During a post-work stop at Marshalls, I considered (for about fifteen minutes) buying these surprisingly stylish, black patent Aerosole sandals for a mere $29.99. Nice closed heel, nice low strap around the ankle made it easy to slip into, nice low wedge. I wore them as long as I could to test their comfort, and when my left pinkie toe started to rub against the wide strap across my upper foot, my decision not to buy was made for me.
But now the brand is on my horizon. I’m ready to reconsider my long-held opinion of Aerosoles as merely derivative and not quite stylish or comfortable enough. My opinion was probably based on their all-time best seller, the 4 Give (see pink patent version below). Apologies to the number of friends who wear them!
So what’s the brand’s story? I go to their website and somehow stumble on to “About Aerosoles,” which is not on any nav bar. I find five paragraphs of lifeless prose, a lost opportunity. Sample: “Our mission statement is to be the #1 product-driven footwear company in the world.”
That’s it? Contrast a statement from one of my favorite brands, Ecco (from Zappos’s site, under Ecco FAQ): “the aim is not to sell the most shoes but to sell the best.”
I want to know about Aerosole’s flexible soles, but there is no reference to them, except for maybe three logos on the bottom of the “Our Brands” page: Aerology by Aerosoles, Sole by Aerosoles, and Flexation by Aerosoles.

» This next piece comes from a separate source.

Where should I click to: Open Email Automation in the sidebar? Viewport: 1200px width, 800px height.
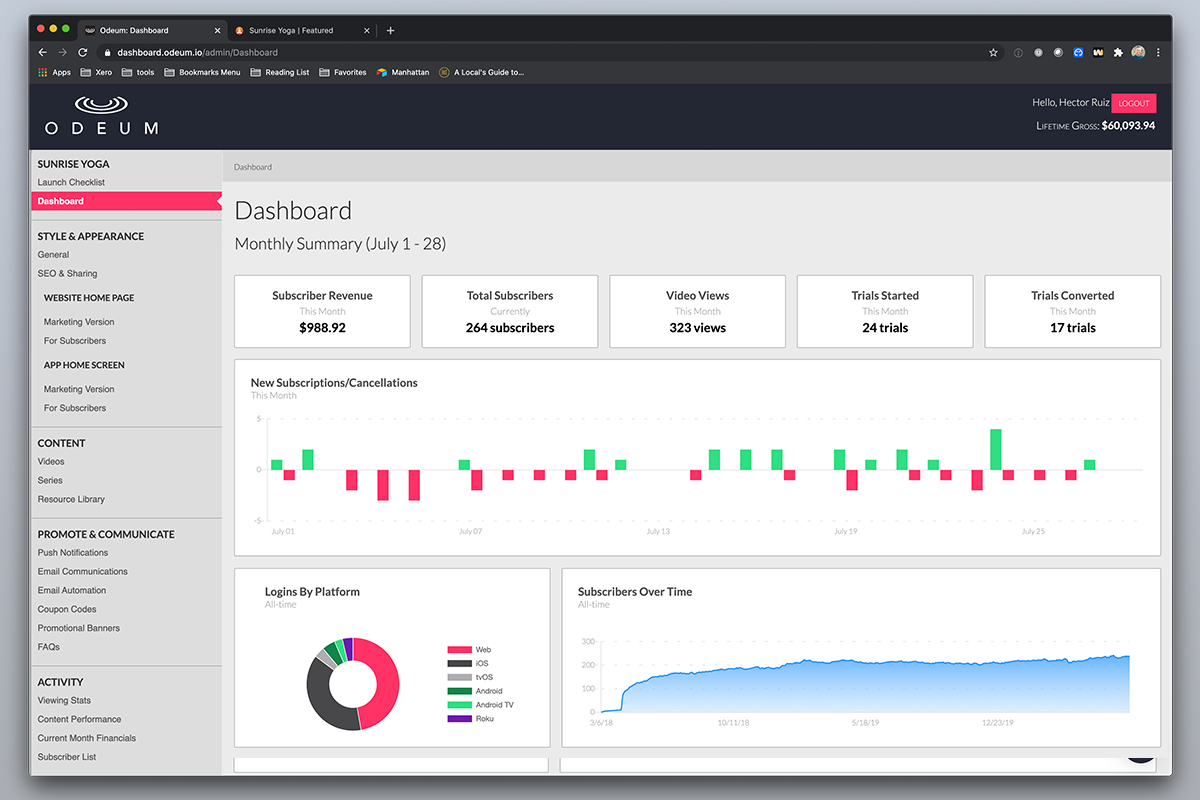[x=72, y=590]
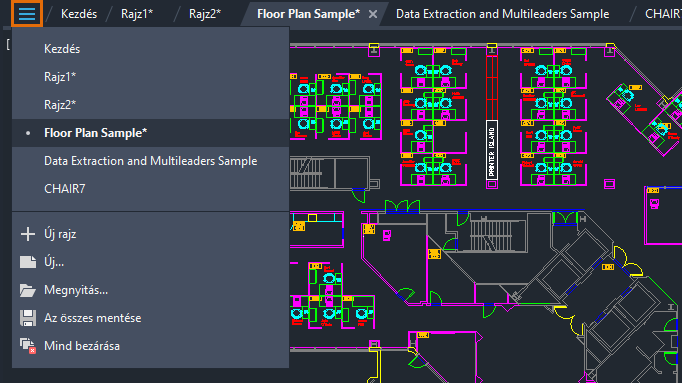
Task: Switch to the Rajz2* tab
Action: (x=205, y=14)
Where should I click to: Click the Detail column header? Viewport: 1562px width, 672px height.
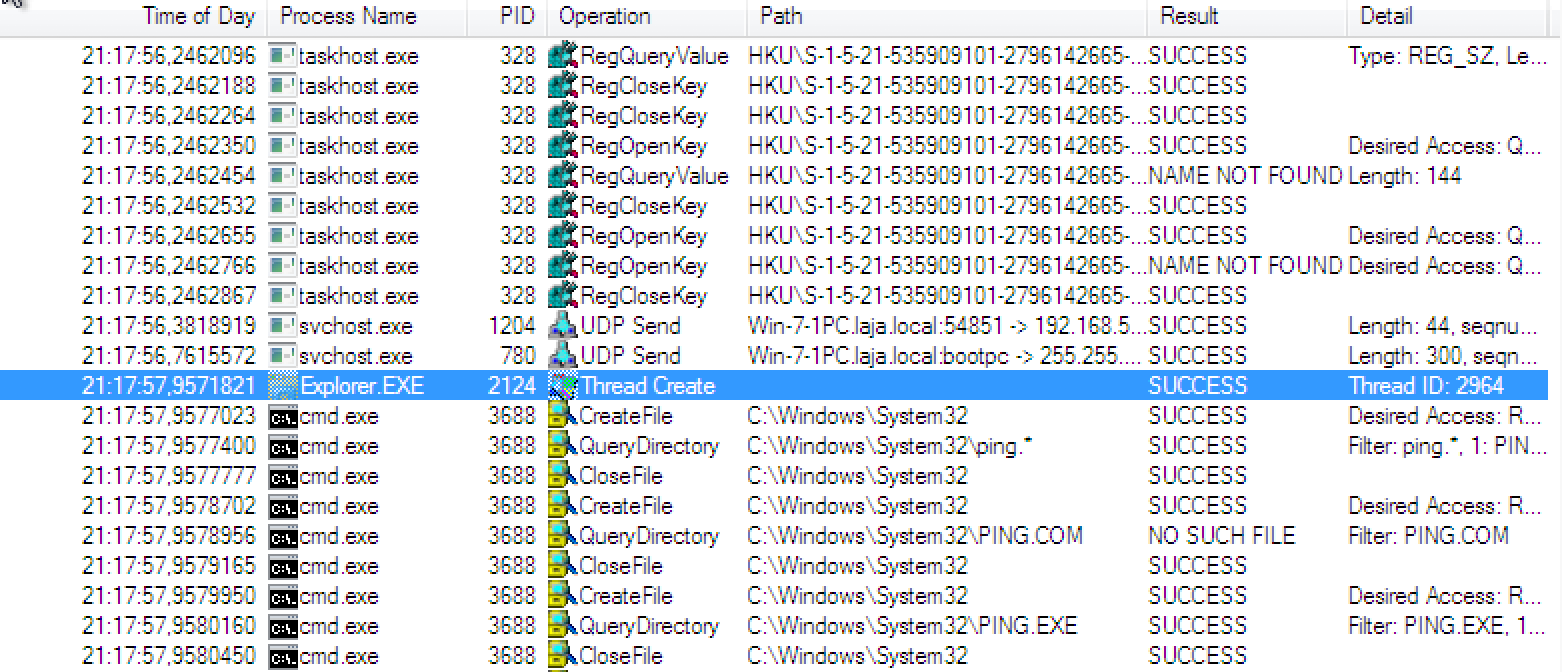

But wait! Zappos comes through, under Aerosole FAQ: “What is an Aero sole?” The Aerosole is a special diamond pattern on the bottom of the sole, which adds to the flexibility, but also absorbs impact and disperses it evenly across the foot. We also incorporate “memory foam” which molds to the foot the first time you wear it and then bounces back every time instead of going flat. Many of our bottoms are a thermal plastic and poly-vinyl rubber composition, which are lightweight and flexible.